-- Material start --
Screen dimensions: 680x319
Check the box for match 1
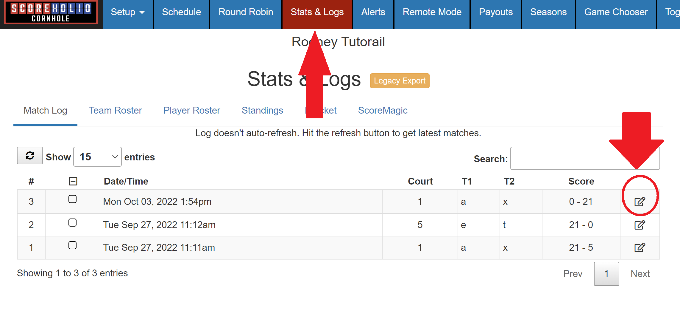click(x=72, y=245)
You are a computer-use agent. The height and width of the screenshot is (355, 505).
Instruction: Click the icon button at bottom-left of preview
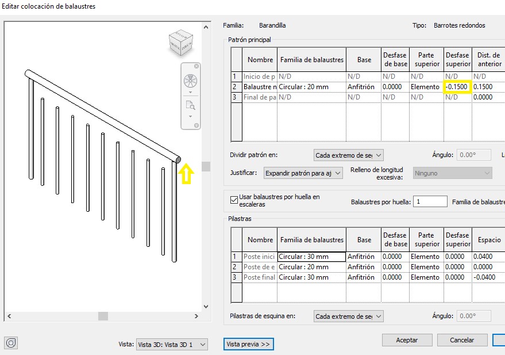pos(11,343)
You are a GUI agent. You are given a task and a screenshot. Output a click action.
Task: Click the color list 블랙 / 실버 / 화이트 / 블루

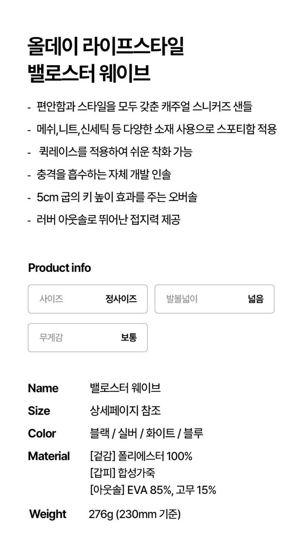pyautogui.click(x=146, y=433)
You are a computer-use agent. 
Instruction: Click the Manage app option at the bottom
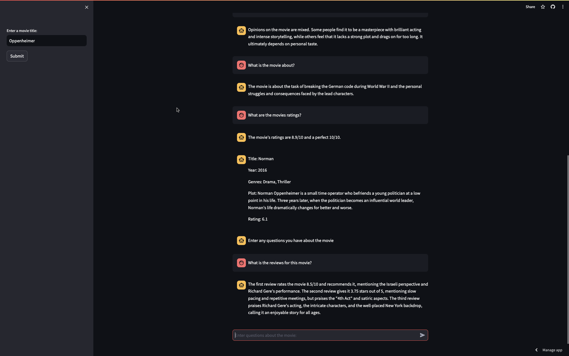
-- Material end --
What to produce => Rewrite every row above, replacing "computer-use agent" with "screen-control agent" and keeping all other text unchanged. Leave the pictures out of your version.

Worked answer =>
Screen dimensions: 680x319
Check the box for match 1
click(x=72, y=245)
You are a screen-control agent. The height and width of the screenshot is (355, 505).
Instruction: Click the icon button at bottom-left of preview
pos(11,343)
You are a GUI agent. You are given a task and a screenshot. Output a click action.
Task: Click the color list 블랙 / 실버 / 화이트 / 블루

pyautogui.click(x=146, y=433)
You are a screen-control agent. 
Instruction: Click the Manage app option at the bottom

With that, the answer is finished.